── Materials provided ──

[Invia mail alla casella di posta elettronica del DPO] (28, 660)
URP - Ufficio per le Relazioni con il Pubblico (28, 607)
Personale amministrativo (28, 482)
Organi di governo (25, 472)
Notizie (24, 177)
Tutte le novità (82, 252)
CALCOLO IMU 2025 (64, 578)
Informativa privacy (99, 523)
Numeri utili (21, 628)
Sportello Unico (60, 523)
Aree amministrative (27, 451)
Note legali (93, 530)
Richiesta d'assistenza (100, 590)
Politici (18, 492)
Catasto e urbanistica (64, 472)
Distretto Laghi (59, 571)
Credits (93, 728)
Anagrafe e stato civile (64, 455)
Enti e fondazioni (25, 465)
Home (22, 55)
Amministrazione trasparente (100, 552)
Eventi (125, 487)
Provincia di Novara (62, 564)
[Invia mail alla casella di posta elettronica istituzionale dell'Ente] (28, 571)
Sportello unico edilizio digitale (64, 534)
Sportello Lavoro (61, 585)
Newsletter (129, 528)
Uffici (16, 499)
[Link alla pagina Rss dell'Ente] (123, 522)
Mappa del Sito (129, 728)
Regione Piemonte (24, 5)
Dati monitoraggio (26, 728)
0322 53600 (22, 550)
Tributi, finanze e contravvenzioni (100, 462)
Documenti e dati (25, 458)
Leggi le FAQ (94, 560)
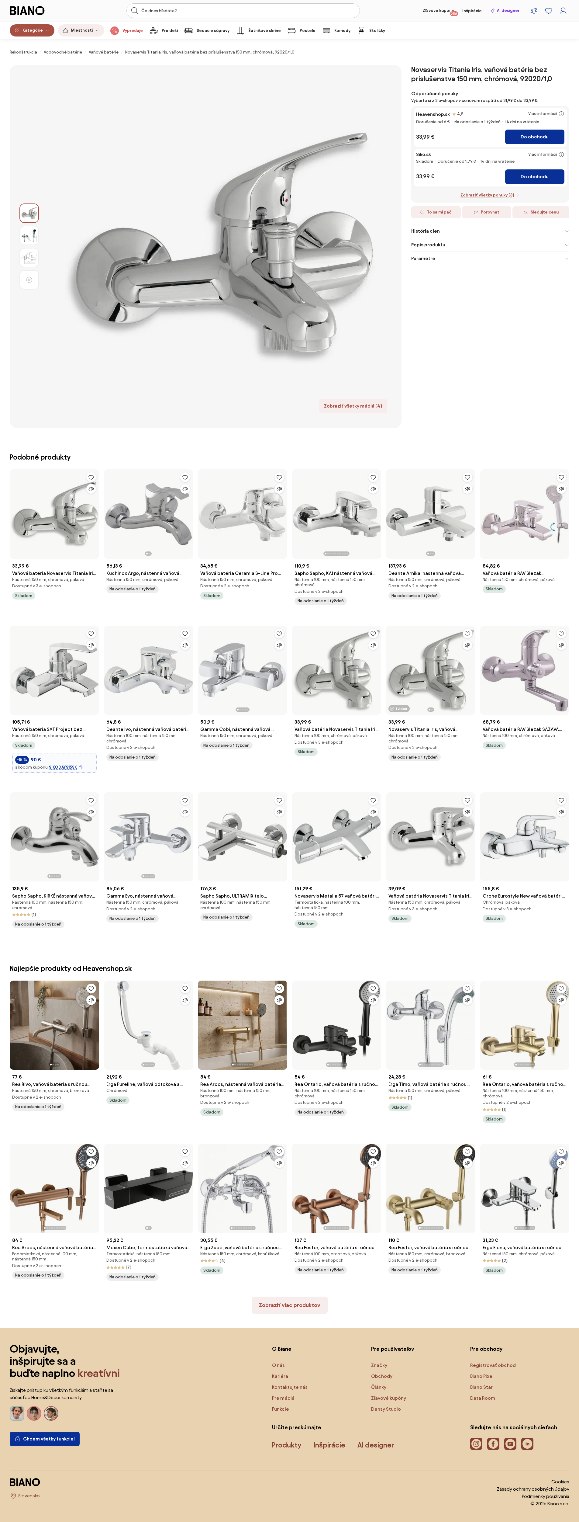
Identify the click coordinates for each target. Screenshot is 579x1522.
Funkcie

───

Write out every row above word for word, leaving out the picture.

- Solved exercise:
[Invia mail alla casella di posta elettronica del DPO] (28, 660)
URP - Ufficio per le Relazioni con il Pubblico (28, 607)
Personale amministrativo (28, 482)
Organi di governo (25, 472)
Notizie (24, 177)
Tutte le novità (82, 252)
CALCOLO IMU 2025 (64, 578)
Informativa privacy (99, 523)
Numeri utili (21, 628)
Sportello Unico (60, 523)
Aree amministrative (27, 451)
Note legali (93, 530)
Richiesta d'assistenza (100, 590)
Politici (18, 492)
Catasto e urbanistica (64, 472)
Distretto Laghi (59, 571)
Credits (93, 728)
Anagrafe e stato civile (64, 455)
Enti e fondazioni (25, 465)
Home (22, 55)
Amministrazione trasparente (100, 552)
Eventi (125, 487)
Provincia di Novara (62, 564)
[Invia mail alla casella di posta elettronica istituzionale dell'Ente] (28, 571)
Sportello unico edilizio digitale (64, 534)
Sportello Lavoro (61, 585)
Newsletter (129, 528)
Uffici (16, 499)
[Link alla pagina Rss dell'Ente] (123, 522)
Mappa del Sito (129, 728)
Regione Piemonte (24, 5)
Dati monitoraggio (26, 728)
0322 53600 (22, 550)
Tributi, finanze e contravvenzioni (100, 462)
Documenti e dati (25, 458)
Leggi le FAQ (94, 560)
Identify the click coordinates for each target. Screenshot is 579x1522.
Funkcie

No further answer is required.